On June 8, an injured Pionsenay sent a delegate to Clum. Pionsenay wished to negotiate peace, but Clum stated he would not accept anything less than unconditional surrender. Clum sent the delegate back with Tauelclyee and his posse to retrieve Pionsenay "alive, if convenient". Tauelclyee was successful. On June 13, Clum delivered Pionsenay to the custody of sheriff Charles A. Shibell for transportation to a jail in Tucson. Pionsenay escaped soon after.

Clum returned to pursue Pionsenay, but was unsuccessful. Although he was overall satisfied with how his mission went, he later stated that, "had not Pionsenay escaped I think my feelings would verge on ecstacy."

In May 1877, Clum had tracked Pionsenay's band to Ojo Caliente, New Mexico. Clum continued to arrest and transport the Apache to his reservation, including nine members of Pionsenay's posse. Pionseney himself continued to elude Clum.

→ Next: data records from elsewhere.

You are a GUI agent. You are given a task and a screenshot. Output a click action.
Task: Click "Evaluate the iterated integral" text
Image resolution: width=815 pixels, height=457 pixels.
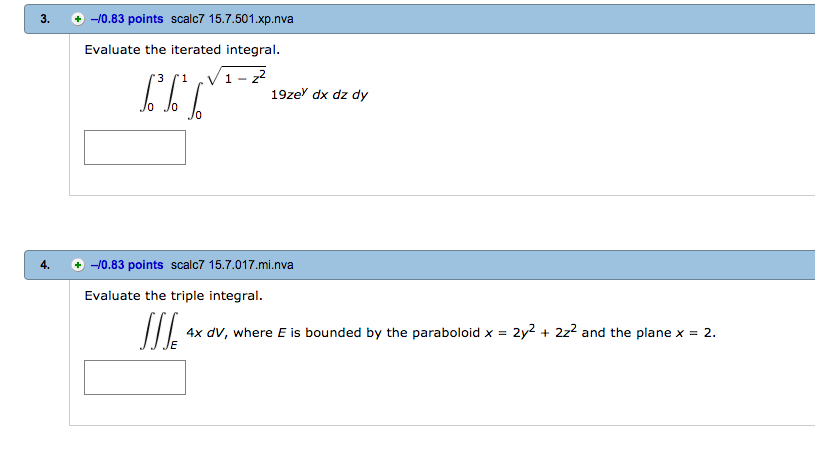[x=182, y=49]
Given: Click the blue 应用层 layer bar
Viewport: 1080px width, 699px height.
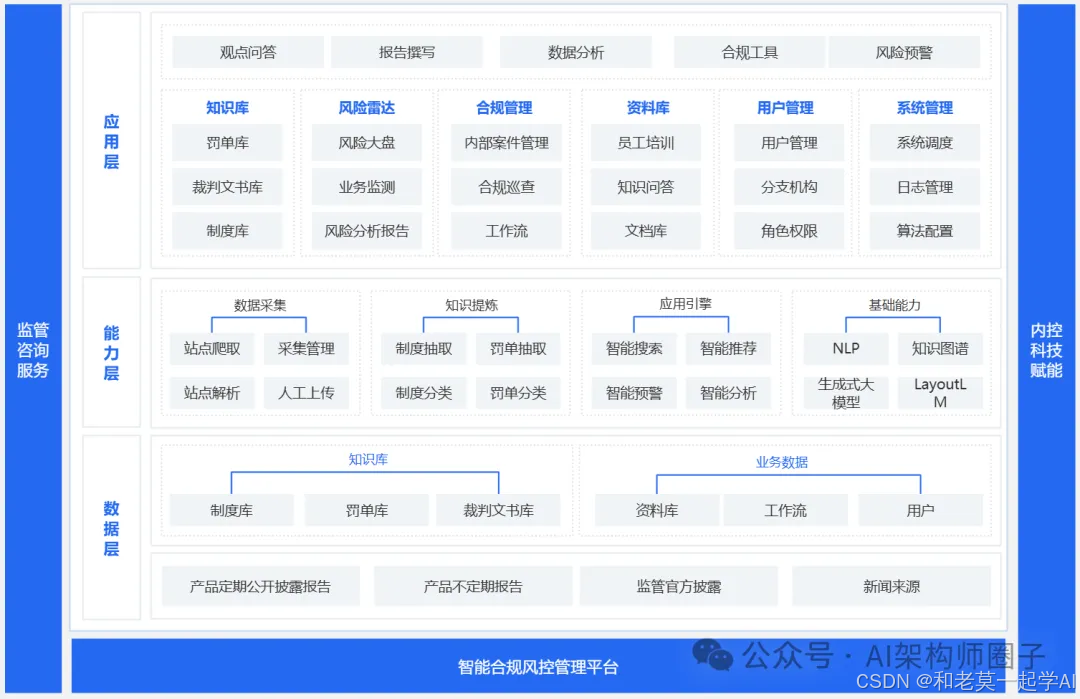Looking at the screenshot, I should tap(112, 140).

==Further resistance and death==
The military pursued Pionsenay throughout the Dragoon and Chiricahua Mountains. It is possible that he rode with Zebina Streeter, known as the 'White Apache'. On September 1, 1877, Pionsenay met with fellow Apache leader Nolgee who had surrendered to the San Carlos reservation. Pionsenay convinced Nolgee and his followers to leave, and the group stole horses from the American-loyal White Mountain Apache Tribe to aid with their departure. The White Mountain band followed and recaptured several people and horses, but Nolgee and Pionsenay escaped to Steins Peak. They continued to raid, killing 13 people in the process. They descended down to Mexico with Juh.

Around January 1878, Pionsenay was killed in a battle near the town of Janos, Chihuahua. He was possibly scalped by commander José Vasquez. Pionsenay was succeeded by an Apache named Broaches.